Reflection: Although I have been witnessing and hearing about the incredible effects of music for a while now, I never cease to be astounded at the impact that music therapy can have. Almost every person sitting and listening to Dr. Austin’s client express herself through song wound up in tears. Something I have perpetually struggled with as an aspiring music therapist is the ability to engage clients in such intensely emotional work, but remain a somewhat objective participant. How can music therapists not become emotionally engaged and moved by the process? It seems to me that music therapists, as well as many other healthcare professionals have the responsibility of balancing their objectivity with a sensitive subjectivity necessary for the client feel a sense of mutual trust. I assume that in order for a client to be able to open up and share a part of themselves, they need to feel as though what they are offering their therapist does not fall on unfeeling ears. To me, empathy is such a huge part of the client/therapist relationship, however too much can be unproductive and even harmful. This is where objectivity comes in. In order for the therapist to be able to offer perspective and guide the healing process, they need to be somewhat cognitively stable, and they need to anticipate further action that would benefit the client. How can this role be fulfilled if the therapist is too emotionally engaged? Furthermore, the therapist has the responsibility to reign in a client, particularly with free associative singing if the client feels out of control (which is sometimes the case). Naturally, these questions and concerns are dealt with by therapists on a daily basis, and the training they undergo allows for, anticipates and provides coping mechanisms for these situations. Still, it seems to me to be a fine balance.
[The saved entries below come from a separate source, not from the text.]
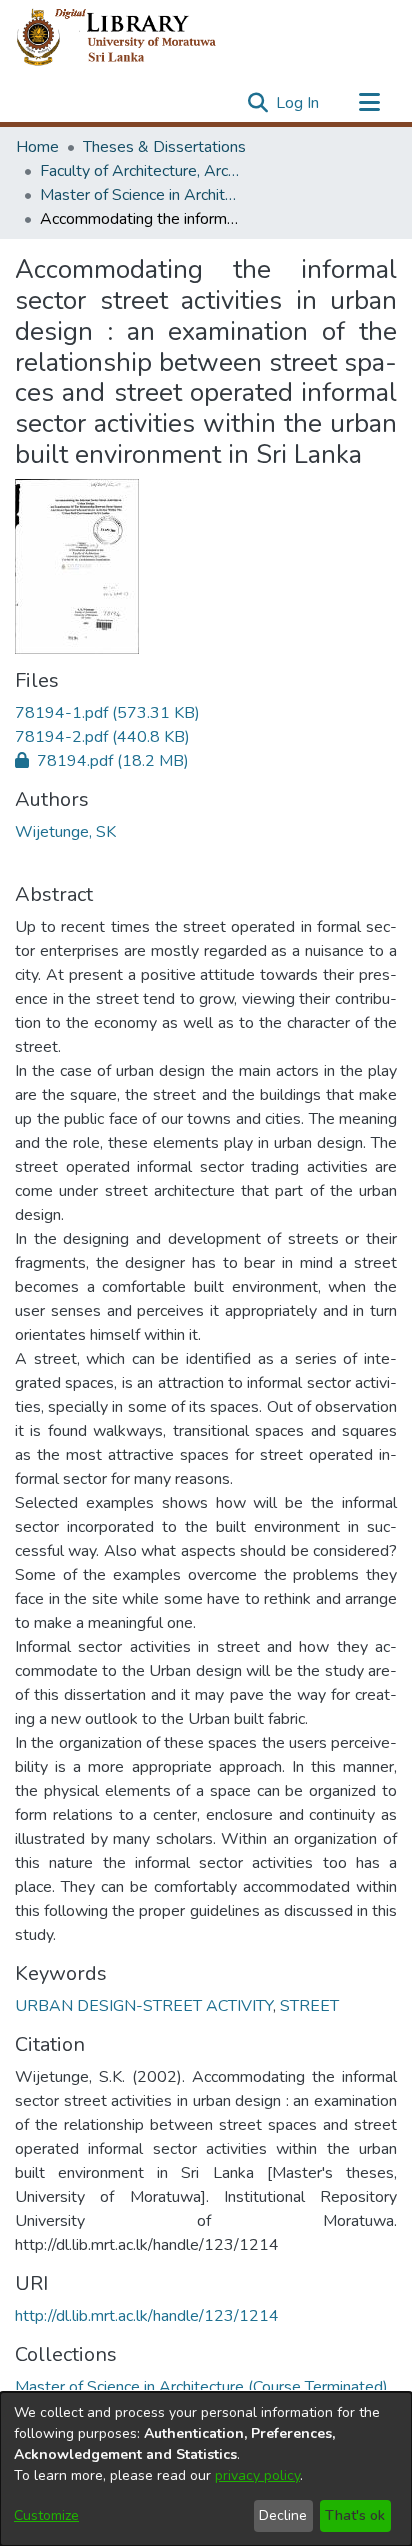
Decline (283, 2515)
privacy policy (257, 2475)
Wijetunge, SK (65, 832)
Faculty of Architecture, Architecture (140, 171)
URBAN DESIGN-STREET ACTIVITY (144, 2006)
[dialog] (206, 2469)
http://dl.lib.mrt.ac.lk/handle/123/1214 (147, 2316)
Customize (46, 2515)
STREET (309, 2006)
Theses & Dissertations (164, 147)
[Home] (132, 38)
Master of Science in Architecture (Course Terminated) (140, 195)
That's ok (355, 2515)
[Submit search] (257, 103)
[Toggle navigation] (369, 103)
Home (37, 147)
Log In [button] (298, 103)
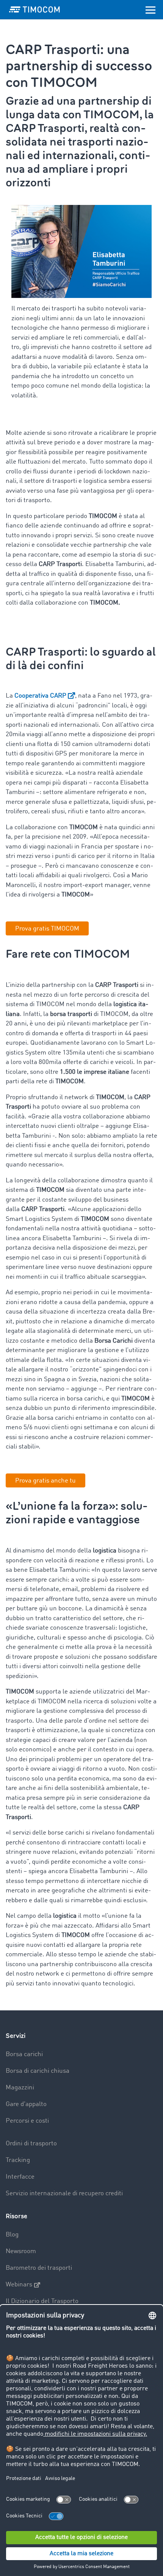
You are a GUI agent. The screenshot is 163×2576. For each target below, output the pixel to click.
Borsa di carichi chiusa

Another particularly interesting and common occurrence is countertransference, a Freudian concept which involves the therapist’s emotional entanglement with the client’s emotions. It can have several different meanings and facets, and can be hugely problematic if not dealt with. Although I do not know the extent to which counter-transference can go, I do know that it needs to be recognized and dealt with, or else it can have intensely difficult consequences. Closely related is the notion of the “wounded healer”, a Jungian term which refers to a therapist (or psychoanalyst) finding that a patient’s wounds activates their own. It is closely connected to countertransference and can also be potentially dangerous, as it can adversely affect the patient’s healing process and the therapist’s well-being. Dr. Austin discusses being a “wounded healer’ herself, yet she approaches it in a positive light in that she is very open about the various affects of her own childhood trauma and how she deals with it in light of the work she does with her clients.
On the whole, vocal psychotherapy has proven to be beneficial in many ways. It raises many issues regarding the therapist/client relationship and can be intensely emotional, however I do believe that the fine balance of therapist objectivity/subjectivity can be achieved.